Я ввел новых своих товарищей в мою камеру, и арестанты тотчас же, не дожидаясь просьбы, похватали у. них из рук мешки и кинулись очищать на нарах место рядом с моей постелью, а когда узнали, что один только Штейнгарт будет жить здесь, стали выражать сильное огорчение.
– И чего им помешало, варварам, всех троих вместе поселить! Нар, что ль, не хватило? – возмущался приятель мой Чирок. – То-ись во всем вреду одну видят, утеснить везде норовят!
Я порекомендовал Чирка вниманию новичков, как старинного своего сожителя, с которым очень дружен.
– Должно быть, он без вины попал сюда? – спросил Валерьян Башуров. – И по лицу видно сейчас, что честный человек!
– Ну, как вам сказать, – засмеялся я, – арестанты почему-то говорят про его честность: черт его чесал, да и чесалку сломал.
– Вишь ведь какой вредный человек этот Миколаич! – обеими руками заскреб свою голову Чирок. – Как меня перед товарищами своими ремизит! Не верьте ему, не верьте – первый во всей тюрьме волынщик!
– Вы тоже учить нас будете, как Иван Николаевич, – подошел к новичкам, заискивающе улыбаясь, Луньков. – Вы не знаете, у нас тут ведь целое училище основано, господа, и я в нем первый ученик.

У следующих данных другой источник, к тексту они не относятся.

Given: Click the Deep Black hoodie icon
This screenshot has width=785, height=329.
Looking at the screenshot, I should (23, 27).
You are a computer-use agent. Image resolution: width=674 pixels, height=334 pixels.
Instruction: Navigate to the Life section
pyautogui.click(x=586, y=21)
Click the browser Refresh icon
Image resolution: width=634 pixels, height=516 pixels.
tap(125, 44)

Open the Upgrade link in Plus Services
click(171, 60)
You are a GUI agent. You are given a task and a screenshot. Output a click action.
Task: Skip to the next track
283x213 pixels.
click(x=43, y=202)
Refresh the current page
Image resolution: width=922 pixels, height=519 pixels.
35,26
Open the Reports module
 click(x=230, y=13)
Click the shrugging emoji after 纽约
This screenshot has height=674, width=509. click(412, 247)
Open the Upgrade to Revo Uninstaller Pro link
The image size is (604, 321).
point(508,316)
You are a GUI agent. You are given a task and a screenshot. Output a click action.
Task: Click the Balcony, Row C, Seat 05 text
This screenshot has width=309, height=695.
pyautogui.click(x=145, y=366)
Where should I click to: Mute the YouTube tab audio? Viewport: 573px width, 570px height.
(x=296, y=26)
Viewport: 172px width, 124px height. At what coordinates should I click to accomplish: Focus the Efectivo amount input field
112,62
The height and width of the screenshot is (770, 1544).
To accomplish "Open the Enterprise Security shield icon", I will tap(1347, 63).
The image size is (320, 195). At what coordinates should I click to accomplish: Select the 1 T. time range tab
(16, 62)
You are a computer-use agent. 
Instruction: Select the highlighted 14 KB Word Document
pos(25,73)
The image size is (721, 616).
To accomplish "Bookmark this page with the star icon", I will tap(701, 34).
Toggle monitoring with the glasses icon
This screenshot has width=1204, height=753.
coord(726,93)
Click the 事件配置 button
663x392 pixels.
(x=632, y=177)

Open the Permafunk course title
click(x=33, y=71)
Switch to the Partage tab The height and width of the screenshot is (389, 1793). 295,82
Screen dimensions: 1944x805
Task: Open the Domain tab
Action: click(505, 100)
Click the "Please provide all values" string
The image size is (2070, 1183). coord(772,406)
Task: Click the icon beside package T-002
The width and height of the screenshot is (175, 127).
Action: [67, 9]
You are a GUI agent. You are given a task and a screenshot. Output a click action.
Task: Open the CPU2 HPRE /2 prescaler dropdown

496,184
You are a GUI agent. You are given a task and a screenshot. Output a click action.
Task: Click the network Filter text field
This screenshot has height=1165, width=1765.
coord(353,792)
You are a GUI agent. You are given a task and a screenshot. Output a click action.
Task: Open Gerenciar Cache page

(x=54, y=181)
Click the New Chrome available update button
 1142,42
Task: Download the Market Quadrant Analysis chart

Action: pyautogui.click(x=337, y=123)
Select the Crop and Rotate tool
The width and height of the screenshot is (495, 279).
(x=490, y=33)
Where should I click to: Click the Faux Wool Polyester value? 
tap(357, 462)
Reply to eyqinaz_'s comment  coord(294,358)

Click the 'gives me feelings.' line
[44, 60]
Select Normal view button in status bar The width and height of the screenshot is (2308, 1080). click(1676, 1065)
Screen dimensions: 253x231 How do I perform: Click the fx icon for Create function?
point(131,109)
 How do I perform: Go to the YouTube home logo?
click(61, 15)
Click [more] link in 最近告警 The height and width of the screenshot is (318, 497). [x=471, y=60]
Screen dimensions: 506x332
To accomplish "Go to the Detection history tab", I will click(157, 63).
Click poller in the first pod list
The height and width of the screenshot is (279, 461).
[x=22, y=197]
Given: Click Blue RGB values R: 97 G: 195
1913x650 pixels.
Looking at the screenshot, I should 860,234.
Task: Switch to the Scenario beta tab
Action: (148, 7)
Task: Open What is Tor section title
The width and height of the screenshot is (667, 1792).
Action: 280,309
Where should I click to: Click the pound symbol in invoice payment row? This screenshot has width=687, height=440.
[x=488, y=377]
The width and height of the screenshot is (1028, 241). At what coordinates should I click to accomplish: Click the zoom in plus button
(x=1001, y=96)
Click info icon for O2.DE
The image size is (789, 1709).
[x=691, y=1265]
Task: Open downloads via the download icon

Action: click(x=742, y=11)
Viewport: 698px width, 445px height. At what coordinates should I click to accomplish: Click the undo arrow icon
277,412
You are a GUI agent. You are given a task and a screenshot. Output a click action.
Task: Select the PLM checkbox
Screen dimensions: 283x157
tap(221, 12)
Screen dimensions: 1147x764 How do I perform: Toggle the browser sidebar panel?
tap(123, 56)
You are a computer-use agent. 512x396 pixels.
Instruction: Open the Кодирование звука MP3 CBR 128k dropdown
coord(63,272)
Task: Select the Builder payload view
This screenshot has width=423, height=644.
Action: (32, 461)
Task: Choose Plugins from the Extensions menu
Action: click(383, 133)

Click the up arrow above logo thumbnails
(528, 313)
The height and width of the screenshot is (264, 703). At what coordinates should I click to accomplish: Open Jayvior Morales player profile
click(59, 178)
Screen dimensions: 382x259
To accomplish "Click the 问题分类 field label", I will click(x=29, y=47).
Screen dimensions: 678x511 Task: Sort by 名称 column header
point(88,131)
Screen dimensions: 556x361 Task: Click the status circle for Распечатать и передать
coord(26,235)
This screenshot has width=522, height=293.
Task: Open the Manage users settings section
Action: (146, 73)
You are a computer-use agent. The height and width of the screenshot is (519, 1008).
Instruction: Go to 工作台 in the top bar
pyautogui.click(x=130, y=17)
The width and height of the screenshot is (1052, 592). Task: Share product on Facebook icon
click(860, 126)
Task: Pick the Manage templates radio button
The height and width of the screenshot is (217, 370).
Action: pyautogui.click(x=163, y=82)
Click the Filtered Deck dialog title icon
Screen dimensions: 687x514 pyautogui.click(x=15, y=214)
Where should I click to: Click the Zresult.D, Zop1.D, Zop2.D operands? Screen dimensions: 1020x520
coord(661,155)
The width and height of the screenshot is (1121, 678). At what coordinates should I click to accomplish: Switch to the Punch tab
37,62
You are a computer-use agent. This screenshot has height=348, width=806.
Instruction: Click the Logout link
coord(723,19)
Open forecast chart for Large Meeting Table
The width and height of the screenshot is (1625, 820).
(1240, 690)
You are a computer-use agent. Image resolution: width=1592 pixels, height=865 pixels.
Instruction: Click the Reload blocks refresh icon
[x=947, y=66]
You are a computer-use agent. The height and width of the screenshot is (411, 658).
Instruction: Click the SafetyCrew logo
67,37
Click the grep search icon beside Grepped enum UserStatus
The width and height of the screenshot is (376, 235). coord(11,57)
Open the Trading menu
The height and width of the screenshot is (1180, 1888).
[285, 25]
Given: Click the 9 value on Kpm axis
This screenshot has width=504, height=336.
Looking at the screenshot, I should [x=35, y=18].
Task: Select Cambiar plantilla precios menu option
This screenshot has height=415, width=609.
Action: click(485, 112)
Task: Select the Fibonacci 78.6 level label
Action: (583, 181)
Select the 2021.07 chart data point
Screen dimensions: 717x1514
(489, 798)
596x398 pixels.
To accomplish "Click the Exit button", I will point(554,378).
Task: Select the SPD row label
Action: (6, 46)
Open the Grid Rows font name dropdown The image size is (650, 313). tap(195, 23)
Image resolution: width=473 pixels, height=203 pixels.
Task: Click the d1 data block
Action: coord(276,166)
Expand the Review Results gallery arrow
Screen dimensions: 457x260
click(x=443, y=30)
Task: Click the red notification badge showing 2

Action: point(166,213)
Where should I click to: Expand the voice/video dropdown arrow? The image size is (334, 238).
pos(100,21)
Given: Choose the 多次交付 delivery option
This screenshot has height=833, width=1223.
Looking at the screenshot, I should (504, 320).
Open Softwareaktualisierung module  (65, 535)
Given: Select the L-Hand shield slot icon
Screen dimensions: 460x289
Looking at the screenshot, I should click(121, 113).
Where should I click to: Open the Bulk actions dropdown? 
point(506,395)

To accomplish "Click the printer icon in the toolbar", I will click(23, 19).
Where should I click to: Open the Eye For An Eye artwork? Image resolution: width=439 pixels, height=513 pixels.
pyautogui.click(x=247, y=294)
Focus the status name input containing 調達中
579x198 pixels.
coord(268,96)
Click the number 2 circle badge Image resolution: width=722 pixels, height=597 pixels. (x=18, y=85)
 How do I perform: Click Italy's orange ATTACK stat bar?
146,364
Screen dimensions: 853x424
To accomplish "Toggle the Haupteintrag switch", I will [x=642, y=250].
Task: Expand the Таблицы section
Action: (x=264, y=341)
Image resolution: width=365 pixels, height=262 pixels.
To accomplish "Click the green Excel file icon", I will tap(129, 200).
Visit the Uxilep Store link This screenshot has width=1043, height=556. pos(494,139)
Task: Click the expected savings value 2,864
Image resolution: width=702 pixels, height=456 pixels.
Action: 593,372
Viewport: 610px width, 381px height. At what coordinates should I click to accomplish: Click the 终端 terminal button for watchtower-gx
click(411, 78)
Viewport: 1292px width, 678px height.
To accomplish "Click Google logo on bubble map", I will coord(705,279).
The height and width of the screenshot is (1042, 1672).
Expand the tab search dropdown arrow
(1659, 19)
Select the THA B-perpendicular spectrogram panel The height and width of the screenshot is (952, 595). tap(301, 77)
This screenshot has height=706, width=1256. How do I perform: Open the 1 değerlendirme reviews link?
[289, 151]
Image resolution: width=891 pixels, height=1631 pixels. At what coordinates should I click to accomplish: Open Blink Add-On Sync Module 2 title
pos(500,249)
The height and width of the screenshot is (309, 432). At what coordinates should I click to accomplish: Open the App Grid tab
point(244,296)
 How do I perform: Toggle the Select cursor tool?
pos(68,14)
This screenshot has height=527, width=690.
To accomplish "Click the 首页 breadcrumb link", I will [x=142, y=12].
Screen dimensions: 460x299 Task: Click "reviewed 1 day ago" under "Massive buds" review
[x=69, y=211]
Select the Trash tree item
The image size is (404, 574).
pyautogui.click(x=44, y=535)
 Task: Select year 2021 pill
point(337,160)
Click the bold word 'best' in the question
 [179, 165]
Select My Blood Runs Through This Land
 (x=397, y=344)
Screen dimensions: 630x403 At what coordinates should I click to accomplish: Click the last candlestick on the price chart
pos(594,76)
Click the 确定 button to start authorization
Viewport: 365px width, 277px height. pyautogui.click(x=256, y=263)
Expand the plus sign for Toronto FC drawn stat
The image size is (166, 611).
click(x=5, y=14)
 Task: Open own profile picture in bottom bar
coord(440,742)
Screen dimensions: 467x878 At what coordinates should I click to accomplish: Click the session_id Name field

Сохатый презрительно фыркнул в своем углу, но промолчал.
– Одна беда, – продолжал Луньков, – Иван Николаевич прилениваться что-то зачали, не кажный вечер нас обучают.
Я рассказал Штейнгарту и Башурову о своей школе; она их живо заинтересовала. А когда я заговорил и о бывших одно время в тюрьме чтениях вслух, арестанты поддерживали меня громким сочувственным ропотом, стали ворчать и ругать Шестиглазого даже те, кто очень мало интересовался, бывало, книжками.
Между тем Чирок вызвался сбегать в кухню заварить для нас чаю. Я дал ему свой котелок, в который засыпал чай, а сам повел товарищей в камеру, назначенную местожительством Башурова. Жившие там арестанты встретили нас с тем же гостеприимством, причем произошел приблизительно такой же обмен мыслей, как и в моей камере. Здесь жил, между прочим, и общий староста Юхорев.{5} Он тотчас же появился возле нас и, развязно и дружественно поздоровавшись за руки с новичками, уселся рядом и вступил в разговор. Представительная наружность Юхорева, открытый, умный вид и гигантский рост произвели, видимо, на них внушительное впечатление, и они долгое время Недоумевали, с кем имеют дело. Человек этот действительно мог производить такое впечатление. Он весь, казалось, состоял из одних мускулов, могучих и крепких, как сталь; большие серые глаза глядели отважно и решительно, и трудно было, вынести их прямой пронзительный взгляд; длинные усы окаймляли энергично очерченные губы. Зато подбородок, круглый и несколько выдающийся, а также и щеки всегда тщательно выбривались с помощью стекла или тайных арестантских бритв. Лоб был замечательно низкий, и в середину его правильным треугольником вдавались жесткие черные волосы. Это придавало смуглому длинному лицу суровый, почти свирепый вид, хотя нимало не уменьшало впечатления большого, неоспоримого ума, видневшегося в каждой черте и в каждом жесте этого сильного человека. Будучи совершенно неграмотным, Юхорев говорил так умно, плавно и даже красиво, пересыпая свою речь массой оригинальных эпитетов и поговорок, что если последние не были чересчур откровенны, то вы могли беседовать с ним битый час и даже не догадаться, что имеете дело с простым, необразованным мужиком, а не с каким-нибудь барином средней руки, земцем, помещиком. Непреклонная воля чуялась во всей этой железной, богатырски скроенной фигуре, в ее порывистых и вместе сдержанных движениях, в быстрой, всегда торопливой, легкой походке. Дорисовывая внешнюю физиономию Юхорева, скажу еще, что я был однажды немало удивлен, увидав в бане его голую спину, покрытую густыми, мохнатыми волосами… "Вот богатая пища для ломброзоических выводов!"{6} – невольно подумал я.